Ecologie : peut-on tout dire ? Peut-on tout écrire ?Avec Jacques LEGROS, journaliste, présentateur du journal de 13h sur TF1, Serge LEPELTIER, Ancien Ministre, Maire de Bourges, Pascal BLANC, Maire-adjoint chargé de l’animation des conseils de quartier, Roland Narboux, Maire-adjoint délégué à l'écologie et au développement durable.

La couverture de l’actualité économique a repoussé à la marge celle des questions environnementales.
Quelle place les médias accordent-ils à l’écologie ? Peut-on toujours enquêter sur tout ? Peut-on tout écrire ?

Jacques LEGROS lance le débat en apportant quelques précisions sur le métier de journaliste.

Pour lui, un journaliste doit être un poste de vigie, un poste d’observation.
A la question : ‘‘les médias font-ils leur travail ?’’, il répond clairement par la négative.
Il se demande également ce que peuvent relater les médias et ce qu’ils doivent privilégier entre les ‘‘petits’’ sujets ou les ’’grands’’ sujets.
Pour lui, les médias devraient transmettre un savoir et des valeurs.
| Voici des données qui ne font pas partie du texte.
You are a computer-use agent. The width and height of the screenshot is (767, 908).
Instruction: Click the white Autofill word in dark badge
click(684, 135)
Or, il regrette l’immédiateté des médias d’actualité qui préfèrent l’émotion à la réflexion et qui parfois affolent plus la population qu’ils ne l’informent. On en viendrait presqu’à désinformer plutôt qu’à informer et à semer la confusion dans l’esprit de la population.
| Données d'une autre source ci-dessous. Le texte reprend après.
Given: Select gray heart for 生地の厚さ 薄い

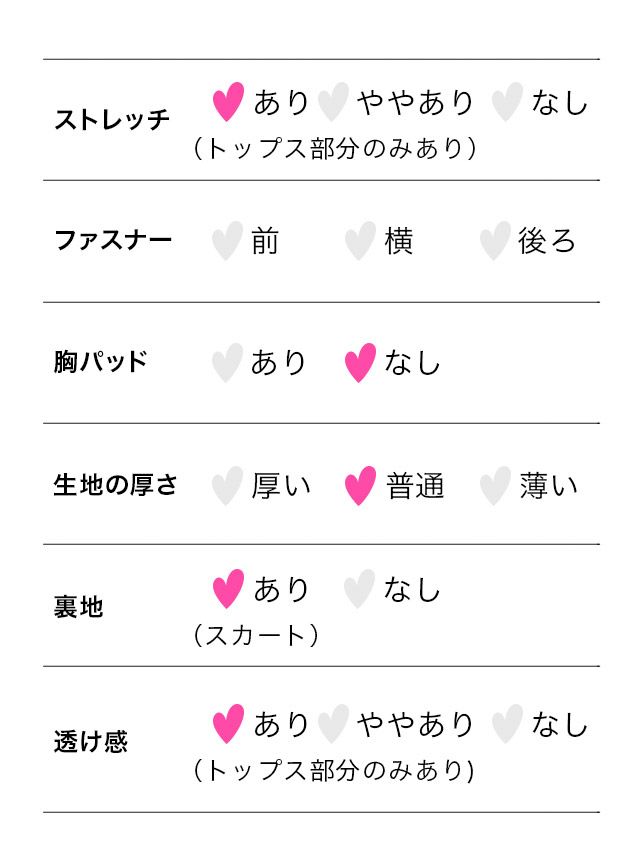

A force de vouloir tout dire, les médias sont devenus ‘’bruyants’’ entrainant une sorte de pollution médiatique occultant certains thèmes fondamentaux, notamment celui de l’écologie et de la solidarité.
A ses yeux, l’écologie est une valeur fondamentalement politique. Mais ‘‘l’écologie est morte’’ car elle est née d’une récupération politique et est, aujourd’hui, trop liée au dogmatisme politique. Cela est d’autant plus navrant que les politiques et les journalistes devraient travailler de concert et élaborer une vision écologique d’ensemble. Il n’est pas souvent évoqué le potentiel de développement économique lié au développement durable.
En outre, on a le sentiment que la parole des écologistes et des scientifiques a été confisquée par les médias et les politiques.
Il faudrait donc leur redonner la parole, à condition que celle-ci soit plus facilement compréhensible.
En conclusion, on ne peut pas tout dire, il est nécessaire de mettre un filtre aux informations délivrées à la population, celui des valeurs et des modèles à respecter.